L’affaire tournait autour du Cref, alors le principal complément de retraite facultatif des fonctionnaires. Créé en 1949, le Cref était un régime unique en son genre car il était le seul à combiner les techniques de répartition (60%) et de capitalisation (40%).

Confronté à l’allongement de la durée de vie et une nouvelle réglementation européenne, le promoteur du Cref, la Mutuelle retraite de la Fonction publique (MRFP), a dû en 2000 provisionner intégralement le déficit de son régime.

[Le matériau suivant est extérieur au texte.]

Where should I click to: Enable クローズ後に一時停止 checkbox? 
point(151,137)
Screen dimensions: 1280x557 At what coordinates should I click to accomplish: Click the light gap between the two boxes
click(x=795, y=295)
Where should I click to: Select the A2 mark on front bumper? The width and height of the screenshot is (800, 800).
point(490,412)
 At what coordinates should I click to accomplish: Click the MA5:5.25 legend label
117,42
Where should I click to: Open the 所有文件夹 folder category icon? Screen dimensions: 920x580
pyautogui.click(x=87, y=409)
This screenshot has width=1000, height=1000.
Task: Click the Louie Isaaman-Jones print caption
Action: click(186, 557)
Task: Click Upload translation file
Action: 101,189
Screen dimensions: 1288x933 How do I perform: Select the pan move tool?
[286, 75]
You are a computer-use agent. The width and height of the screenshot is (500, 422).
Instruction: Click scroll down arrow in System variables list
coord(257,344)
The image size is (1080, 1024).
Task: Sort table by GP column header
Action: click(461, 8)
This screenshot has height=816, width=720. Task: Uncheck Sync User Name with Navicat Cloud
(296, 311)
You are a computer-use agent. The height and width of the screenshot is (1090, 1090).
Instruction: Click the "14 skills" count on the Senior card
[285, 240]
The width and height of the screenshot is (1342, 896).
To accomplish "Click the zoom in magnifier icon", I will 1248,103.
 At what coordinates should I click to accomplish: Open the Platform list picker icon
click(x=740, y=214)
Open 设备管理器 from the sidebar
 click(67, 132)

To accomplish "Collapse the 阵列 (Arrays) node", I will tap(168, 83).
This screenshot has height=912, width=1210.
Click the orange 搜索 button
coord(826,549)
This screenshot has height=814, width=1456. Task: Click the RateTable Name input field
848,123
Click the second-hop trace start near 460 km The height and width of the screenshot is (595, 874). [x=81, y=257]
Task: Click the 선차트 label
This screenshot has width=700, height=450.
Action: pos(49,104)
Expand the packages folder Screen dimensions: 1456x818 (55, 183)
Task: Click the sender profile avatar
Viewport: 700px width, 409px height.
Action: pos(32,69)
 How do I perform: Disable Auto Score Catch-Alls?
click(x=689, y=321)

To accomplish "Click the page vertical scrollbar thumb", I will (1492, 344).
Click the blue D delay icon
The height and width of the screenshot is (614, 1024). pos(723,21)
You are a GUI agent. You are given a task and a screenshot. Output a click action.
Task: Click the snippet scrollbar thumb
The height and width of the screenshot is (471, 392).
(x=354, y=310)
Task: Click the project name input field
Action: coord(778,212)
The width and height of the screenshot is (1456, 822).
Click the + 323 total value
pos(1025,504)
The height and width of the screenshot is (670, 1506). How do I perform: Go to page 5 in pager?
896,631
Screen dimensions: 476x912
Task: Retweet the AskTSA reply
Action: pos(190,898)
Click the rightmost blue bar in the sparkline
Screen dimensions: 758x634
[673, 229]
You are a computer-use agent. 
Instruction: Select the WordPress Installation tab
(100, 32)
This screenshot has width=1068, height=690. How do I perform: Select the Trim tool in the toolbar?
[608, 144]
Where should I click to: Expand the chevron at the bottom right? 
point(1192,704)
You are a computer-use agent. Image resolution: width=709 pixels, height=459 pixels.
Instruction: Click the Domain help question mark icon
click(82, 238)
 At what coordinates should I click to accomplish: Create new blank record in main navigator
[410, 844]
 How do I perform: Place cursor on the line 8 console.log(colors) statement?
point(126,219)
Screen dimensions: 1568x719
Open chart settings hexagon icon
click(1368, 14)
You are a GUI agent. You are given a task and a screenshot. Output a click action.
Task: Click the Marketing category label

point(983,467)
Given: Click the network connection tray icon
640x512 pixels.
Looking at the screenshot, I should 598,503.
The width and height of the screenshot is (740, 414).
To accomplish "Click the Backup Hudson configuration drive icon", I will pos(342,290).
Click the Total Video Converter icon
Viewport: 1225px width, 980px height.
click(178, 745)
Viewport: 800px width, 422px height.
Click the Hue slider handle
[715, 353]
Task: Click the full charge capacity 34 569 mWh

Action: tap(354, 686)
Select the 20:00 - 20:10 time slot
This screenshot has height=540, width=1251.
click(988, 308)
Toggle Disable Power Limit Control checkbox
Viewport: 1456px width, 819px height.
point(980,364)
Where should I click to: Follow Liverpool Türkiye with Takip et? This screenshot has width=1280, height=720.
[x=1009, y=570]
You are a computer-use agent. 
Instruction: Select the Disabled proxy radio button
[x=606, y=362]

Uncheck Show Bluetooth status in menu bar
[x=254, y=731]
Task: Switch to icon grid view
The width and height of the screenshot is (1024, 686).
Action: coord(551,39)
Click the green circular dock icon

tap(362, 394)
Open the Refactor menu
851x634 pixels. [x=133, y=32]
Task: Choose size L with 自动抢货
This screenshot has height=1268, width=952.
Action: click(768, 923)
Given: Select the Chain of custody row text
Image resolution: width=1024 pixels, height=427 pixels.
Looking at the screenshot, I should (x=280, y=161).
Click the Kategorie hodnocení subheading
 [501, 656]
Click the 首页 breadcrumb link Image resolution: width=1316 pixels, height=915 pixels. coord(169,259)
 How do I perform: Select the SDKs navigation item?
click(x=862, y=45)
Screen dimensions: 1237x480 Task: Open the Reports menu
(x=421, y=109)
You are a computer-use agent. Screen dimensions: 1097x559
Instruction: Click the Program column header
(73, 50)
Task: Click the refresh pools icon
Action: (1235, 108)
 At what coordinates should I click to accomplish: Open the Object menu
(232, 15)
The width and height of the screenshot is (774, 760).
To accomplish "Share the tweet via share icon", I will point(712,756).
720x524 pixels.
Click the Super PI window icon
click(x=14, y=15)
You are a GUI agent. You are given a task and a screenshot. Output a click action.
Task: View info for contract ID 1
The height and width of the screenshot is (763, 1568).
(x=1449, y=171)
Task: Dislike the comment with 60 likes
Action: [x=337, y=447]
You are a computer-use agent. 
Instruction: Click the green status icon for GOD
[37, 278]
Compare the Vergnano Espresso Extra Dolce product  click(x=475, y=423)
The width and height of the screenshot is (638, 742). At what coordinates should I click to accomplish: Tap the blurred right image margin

Afin de constituer ces réserves, à hauteur de 1,5 milliard d’euros, la mutuelle s’est vue contrainte de baisser les rentes de ses sociétaires d’environ 16%”, a expliqué à l’AFP Gaël Dechelette, l’un des avocats des 6.000 adhérents au Comité d’intervention et de défense des sociétaires (CIDS).

Les sociétaires ont été informés trop tard, selon Me Nicolas Lecoq-Vallon, l’autre avocat du CIDS, pour la procédure devant les juridictions administratives.

Le rapport de l’Inspection générale des affaires sociales de 1999, dénonçant le provisionnement insuffisant, “n’a pas été porté à la connaissance” des sociétaires. “Il aurait dû être diligenté plus tôt, dès le début des années 1990”, a-t-il déclaré.

Selon les deux avocats, le grand nombre de plaignants rend difficile à évaluer la décision de justice de la cour administrative d’appel, Gaël Dechelette parlant de 1.300 plaintes jugées et Nicolas Lecoq-Vallon de 2.000.

Plus largement, les 450.000 fonctionnaires qui avaient souscrit au Cref sont concernés, et peuvent espérer bénéficier d’un “accord global avec l’Etat. Tous peuvent faire un recours”, a-t-il estimé.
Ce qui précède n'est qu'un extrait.